The bias in AB for β₂ translates into slightly worse coverage for interval estimates. For ML-SEM, the median coverage over the 30 conditions was .951 with a range from .937 to .965. For AB, the median coverage was .941, ranging from .890 (for N = 50) to .961.

Next, we examine the relative efficiency of ML-SEM and AB. We calculate relative efficiency as the ratio of the estimated mean square error for ML-SEM to the estimated mean square error for AB. Mean square error is the sampling variance plus the square of the bias. Across 30 different conditions, the relative efficiency of AB compared with ML-SEM for estimating β₁ ranged from .83 (AB did 17 percent worse) to 1.12 (AB did 12 percent better), with a median of .96. So there was no clear winner for the cross-lagged effect. For β₂, however, the relative efficiency ranged from .34 (AB did 66 percent worse) to .87 (AB did 13 percent worse) with a median of .68. To put this in perspective, if the relative efficiency is .50, then using AB rather than ML would be equivalent to discarding half of the sample.

What affects relative efficiency?

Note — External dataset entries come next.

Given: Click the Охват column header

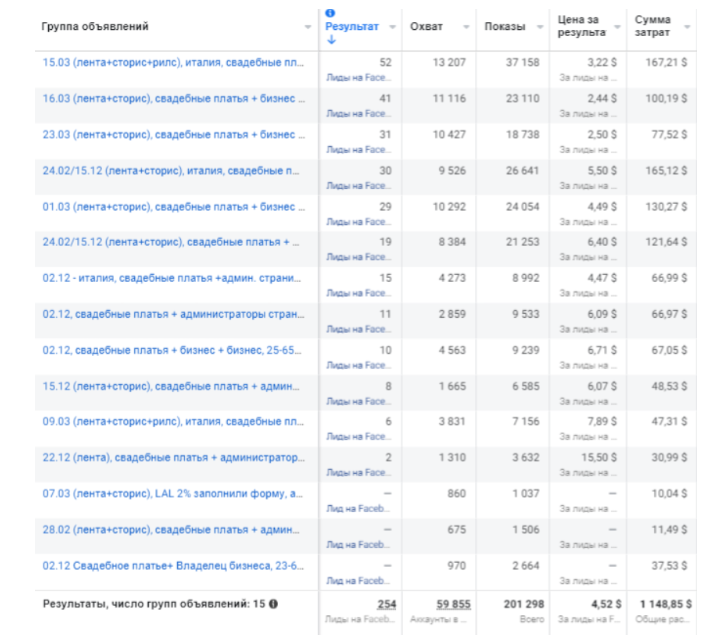Looking at the screenshot, I should coord(426,27).
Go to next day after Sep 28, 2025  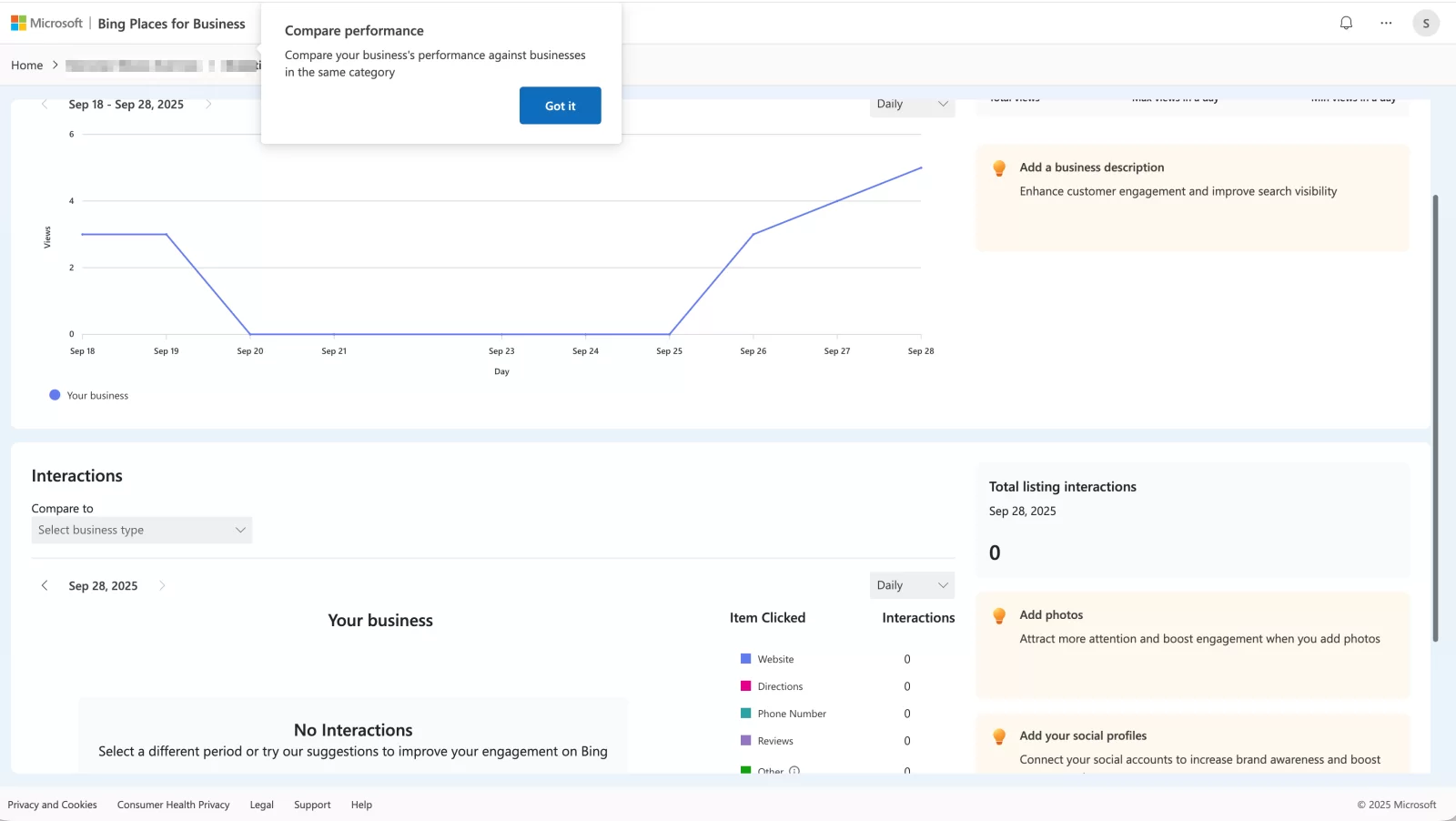point(162,585)
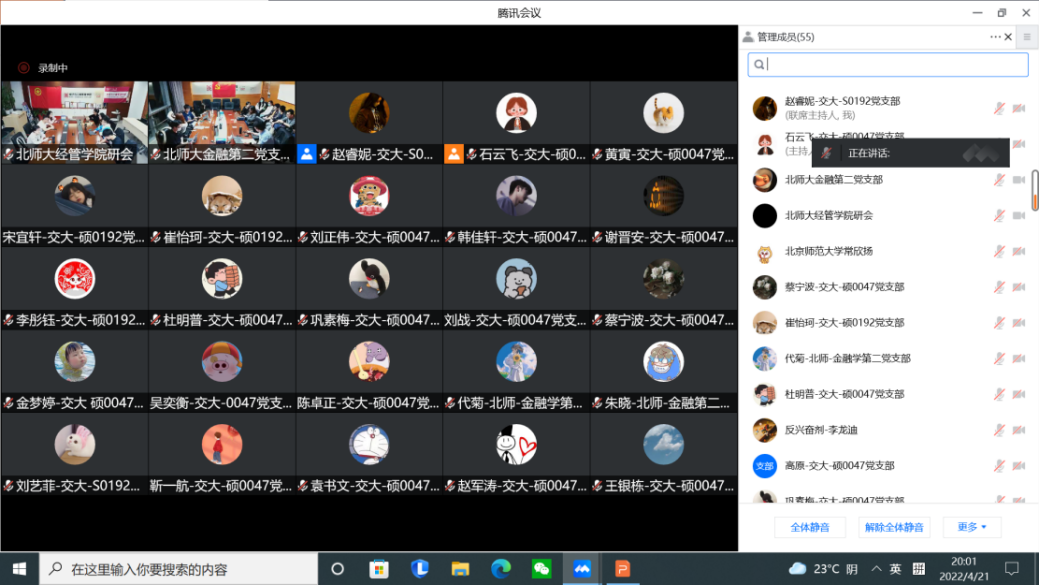
Task: Toggle camera for 崔怡珂 in member list
Action: pyautogui.click(x=1019, y=323)
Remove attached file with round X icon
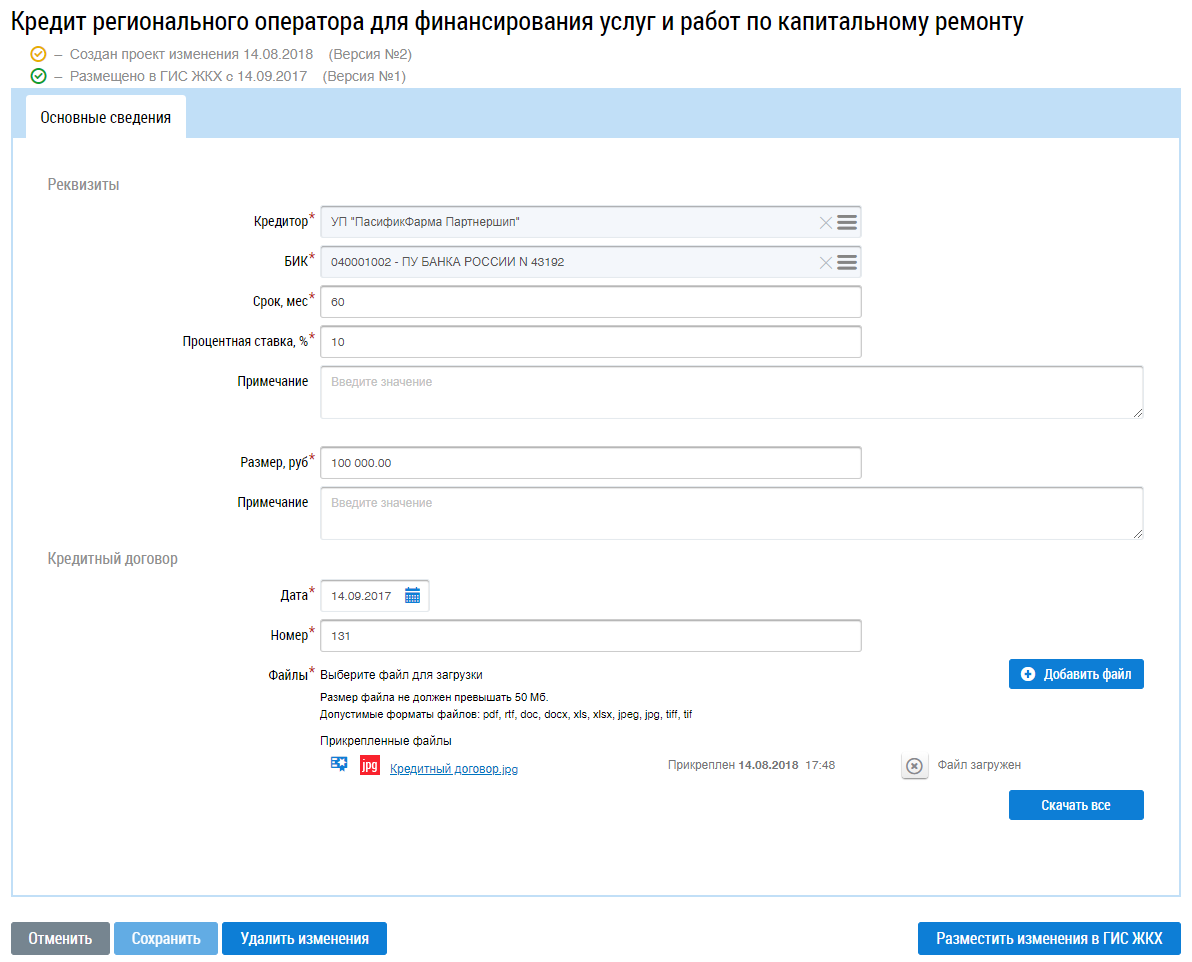Screen dimensions: 1192x962 [x=914, y=766]
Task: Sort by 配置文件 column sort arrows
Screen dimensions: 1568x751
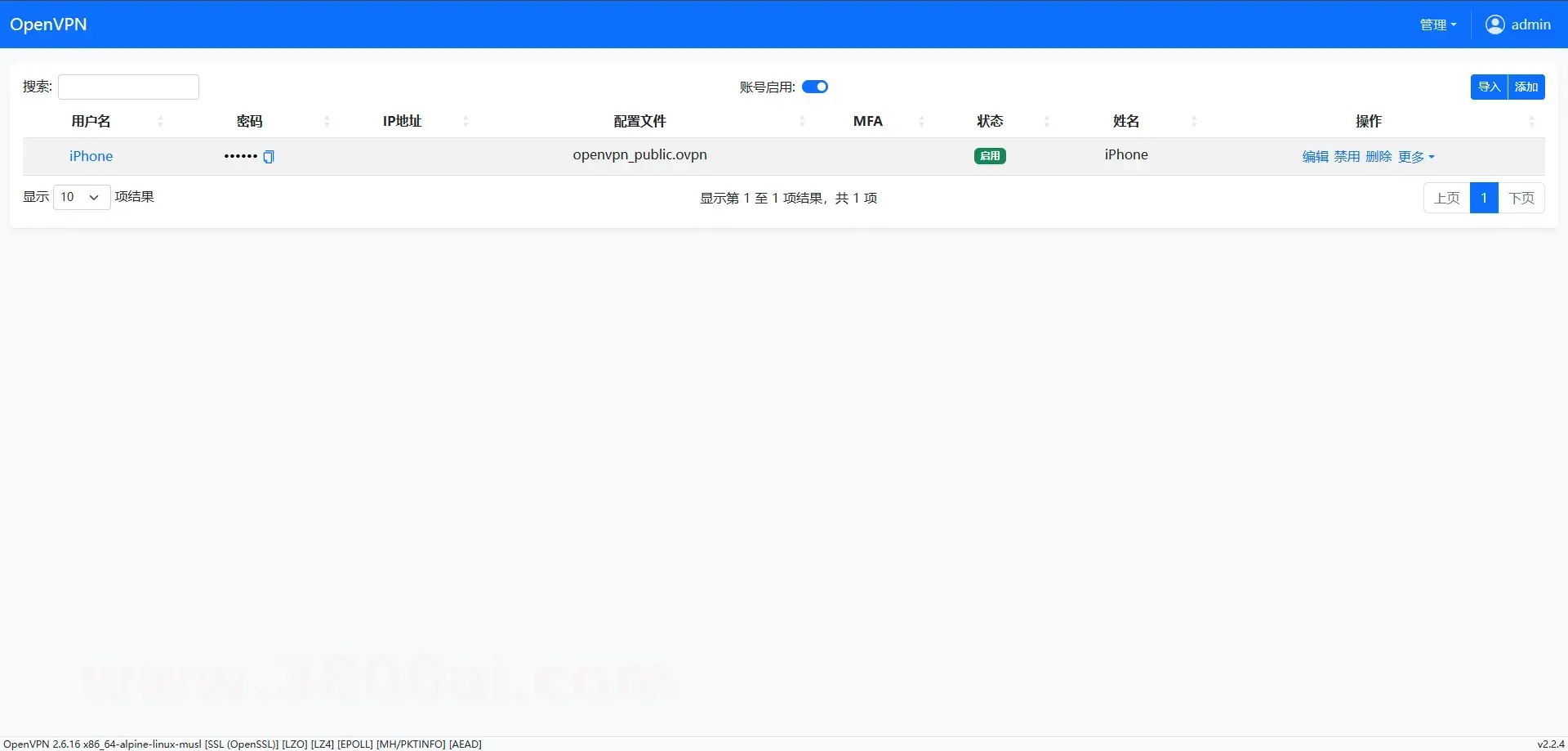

Although the relative efficiencies for all conditions are shown in the last column of Tables A.1 and A.2, we also present some of them here to highlight key results. Table 3 gives the relative efficiencies of the estimators for β₁ and β₂ as a function of the number of time points.

Table 3.

How Number of Time Points Affects Relative Efficiency of the Arellano-Bond Method.

	β₁	β₂
T = 4	1.040	.827
T = 5	.944	.708
T = 7	.939	.505
T = 10	.832	.337

For both β₁ and β₂, the relative efficiency of AB declines with the number of time points, although the decline is much more precipitous for β₂, the autoregressive coefficient. These declines are consistent with the literature suggesting that when there are many time points—and therefore many instruments—AB is vulnerable to overfitting.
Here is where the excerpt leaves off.